Alrededor de cien personas han muerto en Afganistán en dos de las más violentas jornadas desde que el régimen talibán fue destruido por las bombas estadounidenses en 2001. El ataque de ayer en la convulsa provincia sureña de Helmand contra edificios gubernamentales y puestos de policía es el más grave en cinco años. Lejos de la progresiva aniquilación que proclama Washington, la guerrilla talibán rebrota cada primavera de forma más audaz y sanguinaria.

Estados Unidos y sus aliados, tan renuentes éstos durante los dos últimos años a ampliar su presencia militar en Afganistán, parecen no haber asumido cabalmente que el antiguo feudo integrista se mueve en el filo de la navaja. Y que evitar que regrese al caos o se convierta en generalizado campo de batalla depende, entre otros factores, de un contundente despliegue de la OTAN, en la que se configura como la operación más decisiva de la desvaída Alianza en muchos años. Se prevé que para finales de año unos 16.000 soldados internacionales asumirán la responsabilidad de la lucha contra la insurgencia, además de los más de 20.000 estadounidenses sobre el terreno.

Afganistán representa una encrucijada política y estratégica que Occidente no puede permitirse volver a perder. Pese a sus elecciones en otoño pasado, las primeras en casi 40 años, y al Gobierno que preside Ahmed Karzai, cargado de figurones y corruptos jefes locales, el país es anémico institucionalmente y exige imperiosamente afianzar una seguridad que se extiende poco más allá de los confines de Kabul y de algunas zonas del norte. La parte meridional del país es un territorio en guerra permanente, donde se manifiestan de forma creciente los mismos patrones de terror que en Irak.

Además de la acción de la OTAN, el otro requisito imprescindible para asegurar Afganistán es lograr de una vez la colaboración leal de Pakistán. El oblicuo régimen del general Pervez Musharraf, privilegiado receptor de ayuda económica y militar estadounidense, quita con una mano lo que da con la otra. El resurgimiento talibán está en relación directa con el hecho de que sus fanáticos combatientes tienen sus bases en el vecino Pakistán, donde encuentran refugio y con frecuencia armas e instrucción de los servicios secretos de Islamabad.
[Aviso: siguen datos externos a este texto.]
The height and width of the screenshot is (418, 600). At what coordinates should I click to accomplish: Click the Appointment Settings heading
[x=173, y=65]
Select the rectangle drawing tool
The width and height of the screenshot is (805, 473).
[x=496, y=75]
Hace poco más de tres meses que una conferencia internacional en Londres se las prometía muy felices sobre la reconstrucción afgana. En la hoja de ruta de este loable y caro proyecto figuran mojones como la creación de una policía eficaz, la disolución de las numerosas y formidables milicias a las órdenes de caudillos periféricos o el fortalecimiento institucional. Los hechos vienen a demostrar lo ilusorio de planes tan prometedores en un país que se desliza aceleradamente por la pendiente de la anarquía.